Comme il l’a fait tout au long de sa carrière politique, Donald Trump a revendiqué être le seul à pouvoir sauver le pays d’un désastre certain.

Le discours de Donald Trump constituait le point d’orgue et la conclusion du grand rassemblement républicain qui s’est tenu pendant quatre jours et qui a attiré des milliers de militants conservateurs et d’élus dans l’État du Wisconsin, où les électeurs sont confrontés à un choix entre deux candidats particulièrement peu appréciés.
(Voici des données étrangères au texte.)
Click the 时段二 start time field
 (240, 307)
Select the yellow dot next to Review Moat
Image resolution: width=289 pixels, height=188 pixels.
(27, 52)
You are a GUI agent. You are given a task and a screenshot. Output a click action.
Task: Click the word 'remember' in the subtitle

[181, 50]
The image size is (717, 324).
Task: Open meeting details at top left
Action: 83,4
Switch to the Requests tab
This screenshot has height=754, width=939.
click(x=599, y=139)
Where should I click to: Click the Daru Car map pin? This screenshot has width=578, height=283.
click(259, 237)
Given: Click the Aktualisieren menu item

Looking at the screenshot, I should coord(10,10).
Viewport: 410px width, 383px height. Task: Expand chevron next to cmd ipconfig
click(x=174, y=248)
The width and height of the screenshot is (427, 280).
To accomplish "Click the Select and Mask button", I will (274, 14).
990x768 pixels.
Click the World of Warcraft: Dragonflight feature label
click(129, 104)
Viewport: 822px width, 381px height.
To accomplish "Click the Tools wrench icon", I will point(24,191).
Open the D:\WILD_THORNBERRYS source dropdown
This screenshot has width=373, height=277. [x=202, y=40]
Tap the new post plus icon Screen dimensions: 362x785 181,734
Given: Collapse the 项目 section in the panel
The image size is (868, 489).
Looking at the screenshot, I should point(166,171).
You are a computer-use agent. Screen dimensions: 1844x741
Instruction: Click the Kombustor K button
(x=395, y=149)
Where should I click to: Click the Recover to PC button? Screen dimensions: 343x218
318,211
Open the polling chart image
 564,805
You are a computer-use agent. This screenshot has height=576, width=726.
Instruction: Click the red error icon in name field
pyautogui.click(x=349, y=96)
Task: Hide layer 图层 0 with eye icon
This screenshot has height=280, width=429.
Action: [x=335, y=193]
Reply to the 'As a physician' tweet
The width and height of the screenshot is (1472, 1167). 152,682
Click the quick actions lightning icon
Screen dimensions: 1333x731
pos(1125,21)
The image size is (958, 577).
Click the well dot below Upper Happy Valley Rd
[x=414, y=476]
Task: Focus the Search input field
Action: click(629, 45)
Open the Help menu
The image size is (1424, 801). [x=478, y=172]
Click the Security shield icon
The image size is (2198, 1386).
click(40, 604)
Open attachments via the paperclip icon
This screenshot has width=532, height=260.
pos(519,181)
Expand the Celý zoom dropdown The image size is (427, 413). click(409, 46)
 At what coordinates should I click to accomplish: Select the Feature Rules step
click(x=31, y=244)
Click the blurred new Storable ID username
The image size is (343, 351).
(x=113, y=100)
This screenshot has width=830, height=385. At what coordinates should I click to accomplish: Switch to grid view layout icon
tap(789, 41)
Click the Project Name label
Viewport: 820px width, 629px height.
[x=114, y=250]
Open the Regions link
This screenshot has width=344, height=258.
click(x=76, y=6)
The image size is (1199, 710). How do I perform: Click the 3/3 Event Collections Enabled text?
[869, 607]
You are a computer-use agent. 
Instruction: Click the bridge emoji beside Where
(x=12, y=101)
L’équipe de campagne de Biden dénonce Trump pour son rôle le 6 janvier

« Donald Trump a radoté pendant plus d’une heure sans jamais mentionner le projet 2025 », a affirmé l’équipe de campagne Biden-Harris dans un communiqué, faisant référence à un ensemble de propositions politiques avancées par des militants conservateurs visant à consolider le pouvoir entre les mains de Trump s’il remportait l’élection.

Ils ont reproché à ce dernier de ne pas avoir mentionné son rôle ni dans l’annulation par la Cour suprême des États-Unis du droit à l’avortement protégé par la Constitution, ni dans les émeutes du Capitole du 6 janvier 2021, pas plus que dans les politiques qui ont « détruit notre économie ».

« Le président [Joe] Biden se présente avec une vision différente. Il se présente pour une Amérique où nous défendons la démocratie, pas une Amérique où nous la détruisons », a souligné l’équipe Biden.

Le Président américain Joe Biden descend d’Air Force One à son arrivée à la base aérienne de Dover, dans le Delaware, le 17 juillet 2024. (Crédit : Kent Nishimura/AFP)

La liste des intervenants à la RNC reflétait le passé de star de la télé-réalité du candidat : parmi les orateurs des heures de grande écoute figuraient Dana White, responsable des arts martiaux mixtes, Kid Rock, rappeur et chanteur, et Hulk Hogan, lutteur professionnel, qui a enflammé la foule en arrachant son haut pour révéler une chemise rouge sans manches de la campagne Trump.

L’entrée de Trump était digne d’une star de la télévision ou d’un lutteur professionnel : un écran s’est lentement levé pour révéler Trump debout devant de gigantesques spots disposés de manière à former son nom de famille, suivi d’une image de la Maison Blanche projetée derrière lui.

De son côté, le président américain Joe Biden, qui devrait affronter Trump le 5 novembre, « réfléchissait » à la possibilité de se retirer complètement de la course, selon une source, après que des personnalités du parti, des alliés du Congrès et des donateurs importants lui ont signifié qu’il ne pourrait plus remporter la victoire après sa piètre performance au débat du 27 juin.

Biden, 81 ans, s’est isolé dans sa maison du Delaware après avoir contracté le COVID. Selon son médecin, il présentait des symptômes bénins.